We had a community centre with free family swim hours, and a small but full-service library branch in the building. And snow plowing when it was needed. As opposed to now.
Under East York, there were many programs for children, that were subsidized for those who couldn't afford. Corners of schoolyards were flooded in winter, so no one had to walk miles and miles to get to a rink ... and then pay to skate.
And when you needed police, they showed up in 10 minutes.
Now, if you wake up with a prowler/thief in your bedroom ... if you manage to get him out of the house, but then realize you didn't see him actually leave and he might be in the basement, or hiding in the yard, and call police, they'll get there in half an hour, while the emergency call line is held up, because they want you on the line till the officers get there.
There are more police per capita, but stations have been closed or moved, so there's a long drive to get to where officers are needed.
The municipal representation I have has been reduced by what, I calculated it once in terms of representation per capita: it was either 1/16 or 1/32 of what it used to be. Now, I don't even have a councillor with an office in the "ward" i.e., federal/provincial riding, and if I want to see her, I'd better make it to one of her "community" appearance photo ops.

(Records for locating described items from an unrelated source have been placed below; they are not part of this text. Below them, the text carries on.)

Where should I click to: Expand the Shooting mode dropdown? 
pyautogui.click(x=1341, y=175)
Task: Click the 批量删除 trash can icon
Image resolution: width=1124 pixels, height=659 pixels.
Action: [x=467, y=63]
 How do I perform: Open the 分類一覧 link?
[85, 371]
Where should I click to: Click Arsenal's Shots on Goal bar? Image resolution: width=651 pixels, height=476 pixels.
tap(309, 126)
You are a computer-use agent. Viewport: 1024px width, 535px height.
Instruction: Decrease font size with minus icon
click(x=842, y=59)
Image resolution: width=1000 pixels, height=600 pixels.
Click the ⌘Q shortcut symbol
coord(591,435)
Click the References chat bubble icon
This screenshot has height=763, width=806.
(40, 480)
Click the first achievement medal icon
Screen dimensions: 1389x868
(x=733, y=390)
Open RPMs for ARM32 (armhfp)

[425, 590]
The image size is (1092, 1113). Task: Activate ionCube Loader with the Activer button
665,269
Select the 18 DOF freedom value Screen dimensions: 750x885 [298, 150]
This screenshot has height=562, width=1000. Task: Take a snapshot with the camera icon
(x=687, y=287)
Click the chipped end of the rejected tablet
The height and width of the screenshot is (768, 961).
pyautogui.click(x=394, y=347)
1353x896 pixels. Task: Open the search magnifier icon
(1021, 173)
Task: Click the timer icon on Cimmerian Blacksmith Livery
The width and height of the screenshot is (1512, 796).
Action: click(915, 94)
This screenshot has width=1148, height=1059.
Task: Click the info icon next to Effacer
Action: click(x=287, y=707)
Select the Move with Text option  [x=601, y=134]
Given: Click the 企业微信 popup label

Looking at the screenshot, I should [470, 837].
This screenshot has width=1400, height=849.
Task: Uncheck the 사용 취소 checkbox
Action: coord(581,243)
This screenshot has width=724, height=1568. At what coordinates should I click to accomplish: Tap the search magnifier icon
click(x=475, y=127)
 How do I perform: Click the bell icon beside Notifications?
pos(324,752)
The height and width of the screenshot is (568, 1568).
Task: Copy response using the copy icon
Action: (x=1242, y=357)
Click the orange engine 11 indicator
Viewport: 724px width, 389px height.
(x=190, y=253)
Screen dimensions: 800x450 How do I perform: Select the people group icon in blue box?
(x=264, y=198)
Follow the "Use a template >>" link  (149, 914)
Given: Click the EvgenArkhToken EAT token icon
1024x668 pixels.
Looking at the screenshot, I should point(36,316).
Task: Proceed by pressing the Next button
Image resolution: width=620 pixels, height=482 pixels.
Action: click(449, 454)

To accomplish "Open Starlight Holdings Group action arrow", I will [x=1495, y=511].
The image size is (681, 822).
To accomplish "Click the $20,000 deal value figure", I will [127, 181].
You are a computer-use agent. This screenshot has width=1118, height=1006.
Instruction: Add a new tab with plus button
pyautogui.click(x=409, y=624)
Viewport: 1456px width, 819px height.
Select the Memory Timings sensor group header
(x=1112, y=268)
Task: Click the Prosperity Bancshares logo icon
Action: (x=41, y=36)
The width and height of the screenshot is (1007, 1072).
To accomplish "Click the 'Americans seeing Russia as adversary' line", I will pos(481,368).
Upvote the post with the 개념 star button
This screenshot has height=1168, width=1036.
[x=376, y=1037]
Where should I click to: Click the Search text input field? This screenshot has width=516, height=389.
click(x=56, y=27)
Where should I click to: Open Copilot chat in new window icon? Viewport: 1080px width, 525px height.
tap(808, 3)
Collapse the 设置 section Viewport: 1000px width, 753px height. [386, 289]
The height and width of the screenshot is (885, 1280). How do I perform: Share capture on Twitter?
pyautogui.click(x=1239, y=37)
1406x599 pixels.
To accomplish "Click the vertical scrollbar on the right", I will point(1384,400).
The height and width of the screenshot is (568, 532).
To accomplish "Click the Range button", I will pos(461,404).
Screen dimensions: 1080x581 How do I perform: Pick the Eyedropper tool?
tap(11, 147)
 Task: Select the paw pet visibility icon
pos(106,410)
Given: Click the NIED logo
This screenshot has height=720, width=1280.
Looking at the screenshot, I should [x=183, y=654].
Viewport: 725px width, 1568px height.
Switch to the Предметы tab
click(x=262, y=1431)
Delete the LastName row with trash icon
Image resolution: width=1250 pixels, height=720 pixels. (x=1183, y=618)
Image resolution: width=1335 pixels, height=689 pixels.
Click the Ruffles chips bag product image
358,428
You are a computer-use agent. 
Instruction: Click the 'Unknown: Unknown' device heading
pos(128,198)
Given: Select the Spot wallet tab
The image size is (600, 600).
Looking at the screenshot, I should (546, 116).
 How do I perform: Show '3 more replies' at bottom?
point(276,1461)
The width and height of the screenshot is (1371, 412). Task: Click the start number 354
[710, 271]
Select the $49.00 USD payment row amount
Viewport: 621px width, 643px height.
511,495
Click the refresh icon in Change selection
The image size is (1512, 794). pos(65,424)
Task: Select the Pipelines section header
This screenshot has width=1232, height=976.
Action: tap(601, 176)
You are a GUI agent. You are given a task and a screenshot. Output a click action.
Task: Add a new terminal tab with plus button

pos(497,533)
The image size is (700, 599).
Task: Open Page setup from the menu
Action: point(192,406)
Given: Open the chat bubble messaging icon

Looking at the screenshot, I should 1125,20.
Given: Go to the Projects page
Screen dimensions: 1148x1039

Those 45-60 story towers Dougie's mandating all around? Did we learn nothing from Covid? And have we not educated ourselves about the environmental load those things represent? I can count over 20 towers, minimum 20 stories, some considerably higher, from my bedroom window. On one side of my building. Every single one of them spews out massive amounts of toxic laundry exhaust fumes at street level.

And btw, I'll bet Phil Pothen has done very little research on city densities. Downtown Toronto is already more population dense than Beijing or Tokyo.

In Spanish cities, they're kicking tourists out of Air BnB's, and restricting rental to foreigners. While we let them buy up floors of buildings, as investments. The cost of purchasing a home has skyrocketed over the past couple of decades because they're not being bought by residential owners, but by investor owners, who demand rents sufficient to cover all their acquisition and financing costs, and turn them a nice profit besides. For years, most of Toronto's real estate purchases have been by investors. City hall won't change that, because a whole lot of councillors are, themselves, landlords of single-family dwellings. The city pays those guys a grant of $30K when they buy. Go figure why: I cannot.
Our snowplowing is a gong show, with several kinds of equipment following behind one another in apparently random order, each undoing the work the other did, making sidewalks and intersections utterly impassable.
Don't forget, also, that Torontonians pay double land transfer tax, one to the Province, and one to the City.
By the time all's said and done, for what Ottawans (apparently a "high property tax" jurisdiction) get for their overall payments to City Hall, the total payments aren't that much different.
But we pay much higher rents and last time I looked, also more for transit, as well as for trades.

We shouldn't expect too much. She could be Wonder Woman and she'd still be facing a city council that's not on her side. There's not much a mayor can do if council won't vote for any of the stuff they want.

Such is the conundrum presented by amalgamation.